— Begin Reading text —
As one of the most commonly used equivalent circuit models, the PNGV model has a clear physical meaning and guarantees high accuracy. The output voltage \(U_{batt }\) and power \(P_{batt }\) of the battery are expressed as follows:

$$ \left\{ {\begin{array}{*{20}l} {U_{batt } = V_{oc} - I_{batt } R_{int } - I_{pol } R_{pol } - \frac{1}{{C_{b} }}\int {I_{batt } } dt} \hfill \\ {P_{batt } = U_{batt } I_{batt } } \hfill \\ {\frac{{dI_{pol } }}{dt} = \frac{{\left( {I_{batt } - I_{pol} } \right)}}{\tau }} \hfill \\ \end{array} } \right. $$
(6)

where \(V_{oc}\) is the battery open circuit voltage (OCV), \(I_{batt }\) is the battery current, \(R_{int }\) is the battery internal resistance, \(I_{pol }\) is the polarization current, \(R_{pol }\) is the polarization resistance, \(C_{b}\) is a capacitance that accounts for the variation in the OCV with the time integral of the battery current \(I_{batt }\), which is set to 386F, \(\tau\) is the polarization time constant, namely \(\tau = C_{pol} R_{pol }\), and \(C_{pol}\) is the polarization capacitance with a value of 480F. When the battery power is known, the battery current can be calculated from the Eq. (4). The battery state of charge (SOC) is an important factor, which is defined as the ratio of the remaining capacity to the total capacity \(Q_{cap}\), as follow:

$$ S\dot{O}C = - I_{batt} /Q_{cap} $$
(7)

Ignoring the influence of the temperature on the battery, the internal resistance, the polarization resistance, and the OCV of the battery are influenced by the battery SOC as illustrated in Fig. 4.

Fig. 4
figure 4

Influences of the battery SOC on different battery parameters: a on the internal resistance and the polarization resistance; b on the OCV

2.4 Motor model

The electric motor is the only driver that converts the electrical energy of the FCS and battery into the mechanical energy to drive the FCHV. In the meantime, it can also act as a generator during regenerative braking to recover the braking energy and charge it into the battery. The maximum torque curves and the efficiency map of the motor used in this research are illustrated in Fig. 5.

Fig. 5
figure 5

Motor efficiency map and maximum torque curves

3 An EMS Design for the HESS

The RL algorithm is a learning frame structure that includes the agent, environment, state, action, and reward signal. To derive the optimal control action at a specific state by maximizing the reward function, the decision-maker called the agent continually interacts with the plant constrained by the external environment until the control strategy converges.
— End Reading text —
◆ Exercise requirements:
• 1. From the vehicle modeling excerpt, list every part that makes up the RL learning frame structure.
• 2. Summarize the vehicle modeling excerpt in two sentences.
• 3. Write the next few sentences of the vehicle modeling excerpt, picking up after its last sentence.
— Begin Items —
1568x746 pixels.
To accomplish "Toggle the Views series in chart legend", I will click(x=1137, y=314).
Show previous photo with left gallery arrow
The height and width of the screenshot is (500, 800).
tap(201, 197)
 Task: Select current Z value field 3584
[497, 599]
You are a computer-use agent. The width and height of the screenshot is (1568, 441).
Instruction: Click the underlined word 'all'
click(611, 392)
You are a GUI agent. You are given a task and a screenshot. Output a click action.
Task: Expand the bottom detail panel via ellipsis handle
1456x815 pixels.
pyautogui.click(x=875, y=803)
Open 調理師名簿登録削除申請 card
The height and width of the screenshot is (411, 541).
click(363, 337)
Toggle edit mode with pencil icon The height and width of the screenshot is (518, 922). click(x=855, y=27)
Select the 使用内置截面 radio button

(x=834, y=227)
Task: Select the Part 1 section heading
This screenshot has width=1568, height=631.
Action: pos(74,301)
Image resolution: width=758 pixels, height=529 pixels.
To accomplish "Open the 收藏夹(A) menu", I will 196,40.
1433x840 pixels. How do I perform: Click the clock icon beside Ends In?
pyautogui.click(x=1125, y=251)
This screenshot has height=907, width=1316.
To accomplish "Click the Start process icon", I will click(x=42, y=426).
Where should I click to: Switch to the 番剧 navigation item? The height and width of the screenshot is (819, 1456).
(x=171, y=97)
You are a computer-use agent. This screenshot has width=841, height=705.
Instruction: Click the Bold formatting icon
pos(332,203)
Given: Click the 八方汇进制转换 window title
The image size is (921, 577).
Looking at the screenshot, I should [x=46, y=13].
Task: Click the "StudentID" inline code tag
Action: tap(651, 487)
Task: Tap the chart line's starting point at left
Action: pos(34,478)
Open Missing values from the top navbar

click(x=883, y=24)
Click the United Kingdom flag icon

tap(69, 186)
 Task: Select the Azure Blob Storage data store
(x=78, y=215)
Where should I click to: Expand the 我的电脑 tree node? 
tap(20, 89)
— End Items —
◆ Responses to the exercise:
• 1. agent, environment, state, action, reward signal

• 2. The PNGV equivalent circuit model gives the battery's output voltage and power in terms of the open circuit voltage, internal resistance, polarization current and resistance, and capacitances, and the battery SOC, defined as remaining capacity over total capacity, influences the internal resistance, polarization resistance, and OCV. The motor converts the electrical energy of the FCS and battery into mechanical energy to drive the FCHV and can act as a generator during regenerative braking, and the EMS design section describes the RL algorithm as a learning frame in which an agent interacts with the plant to maximize the reward function until the control strategy converges.

• 3.
3.1 Problem Formulation

In this research, as the environment, the FCHV is modeled as a discrete-time dynamic system, which can be generally expressed by the following state equation:

$$ x(t + 1) = f(x(t),u(t))\quad t = {0,1,2,} \ldots {\text{,N}} $$
(8)

where \(x(t)\) and \(u(t)\) represent the state variable and the control variable, respectively, at time \(t\), which are selected as follows based on the analysis in Sect. 2, i.e. the power required for the vehicle and the battery SOC are the two state variables, and the battery power is the control variable.

$$ \left\{ {\begin{array}{*{20}l} {x(t) = \left( {P_{req } (t),SOC(t)} \right)^{T} } \hfill \\ {u(t) = \left( {P_{batt } (t)} \right)^{T} } \hfill \\ \end{array} } \right. $$
(9)

In the RL algorithm, x and u above are usually named as the state and the action respectively. To ensure the FCS and battery working in safe and stable areas, the system should meet the following restrictions:

$$ \left\{ {\begin{array}{*{20}l} {SOC_{\min } \le SOC \le SOC_{\max } } \hfill \\ {P_{motor\_change\_max} \le P_{motor \, } \le P_{motor\_max} } \hfill \\ {P_{batt\_min} \le P_{batt } \le P_{batt\_max} } \hfill \\ {P_{fcs\_min} \le P_{fcs} \le P_{fcs\_max} } \hfill \\ \end{array} } \right. $$
(10)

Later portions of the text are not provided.